Render the lines of the material below between the line holding "Image resolution: width=643" and the line holding "Where should I", inclusive, as a numbered list, leaving out any blank lines.

Dataset records:
::::

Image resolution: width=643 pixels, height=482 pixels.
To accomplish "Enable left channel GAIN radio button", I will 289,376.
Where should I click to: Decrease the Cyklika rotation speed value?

::::

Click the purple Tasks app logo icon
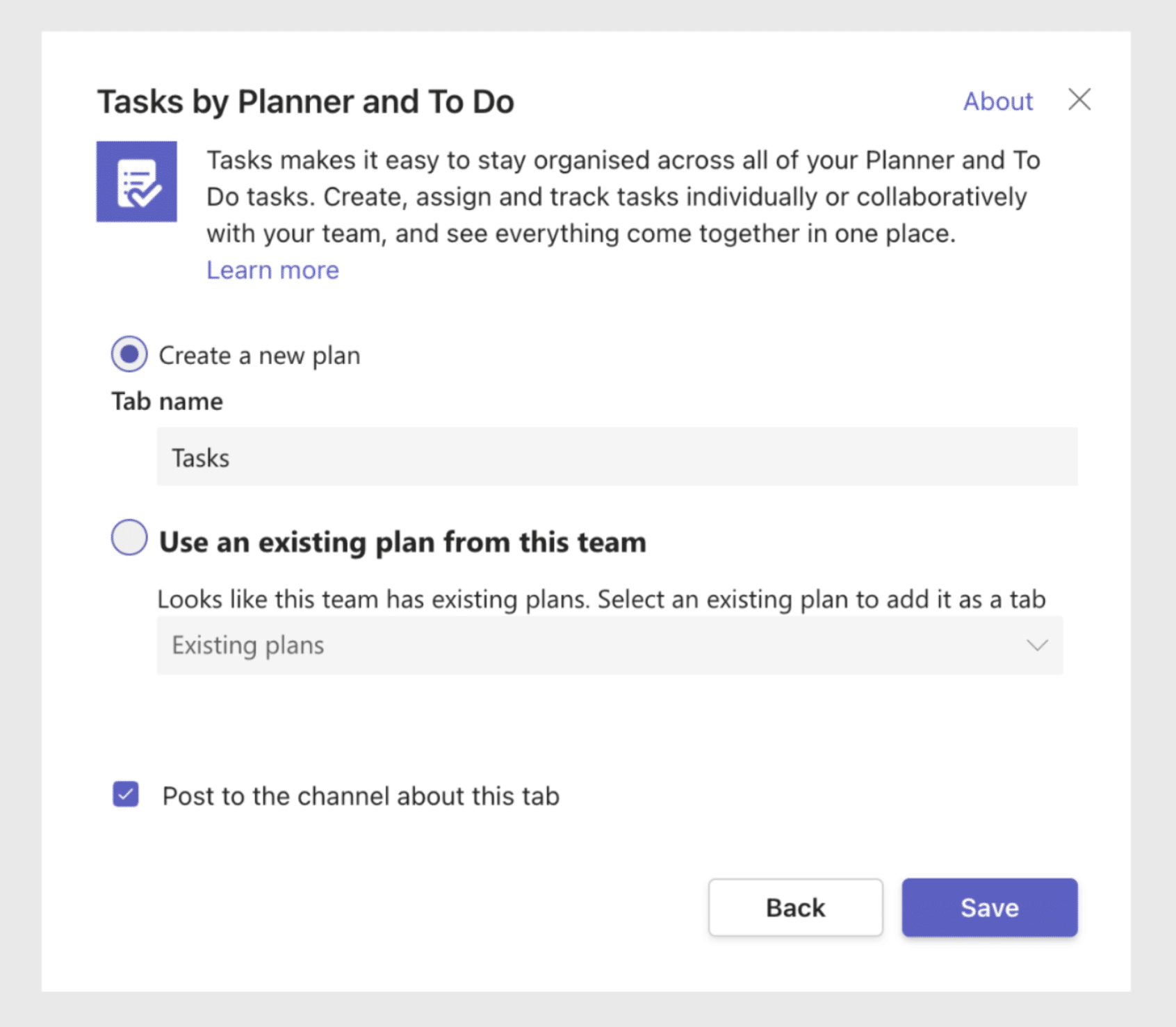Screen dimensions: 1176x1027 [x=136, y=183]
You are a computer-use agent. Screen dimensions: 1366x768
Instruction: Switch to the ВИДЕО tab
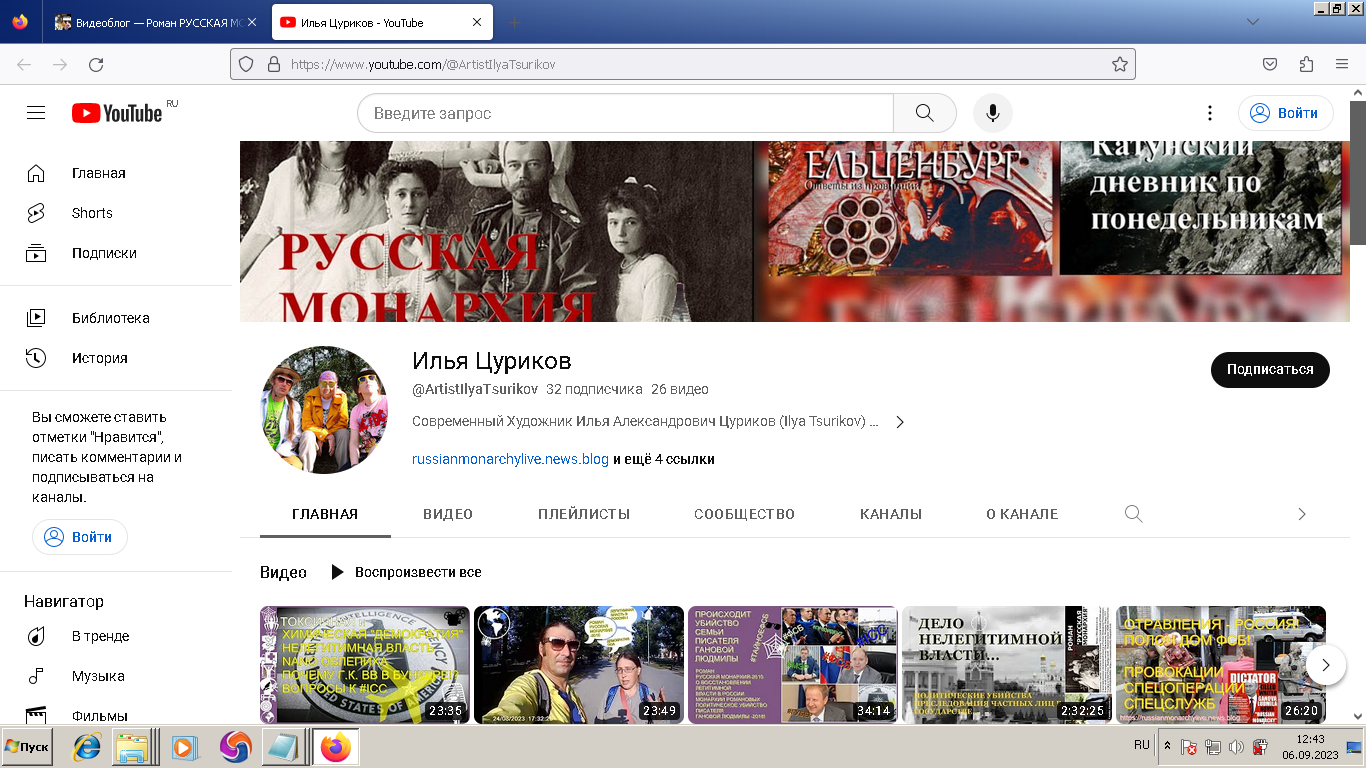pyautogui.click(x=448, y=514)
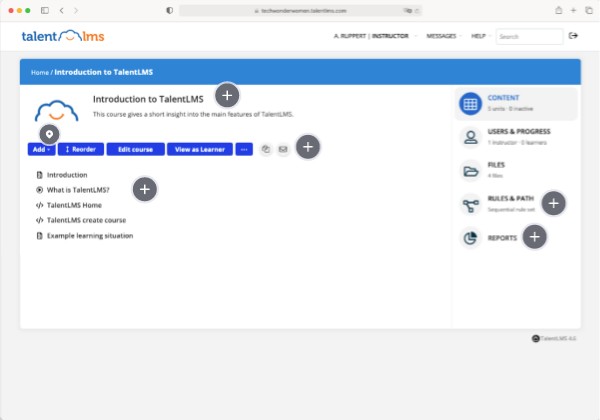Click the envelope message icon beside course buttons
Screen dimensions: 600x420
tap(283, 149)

::::

Reply to the exercise:
1. Image resolution: width=643 pixels, height=482 pixels.
2. To accomplish "Enable left channel GAIN radio button", I will 289,376.
3. Where should I click to: Decrease the Cyklika rotation speed value?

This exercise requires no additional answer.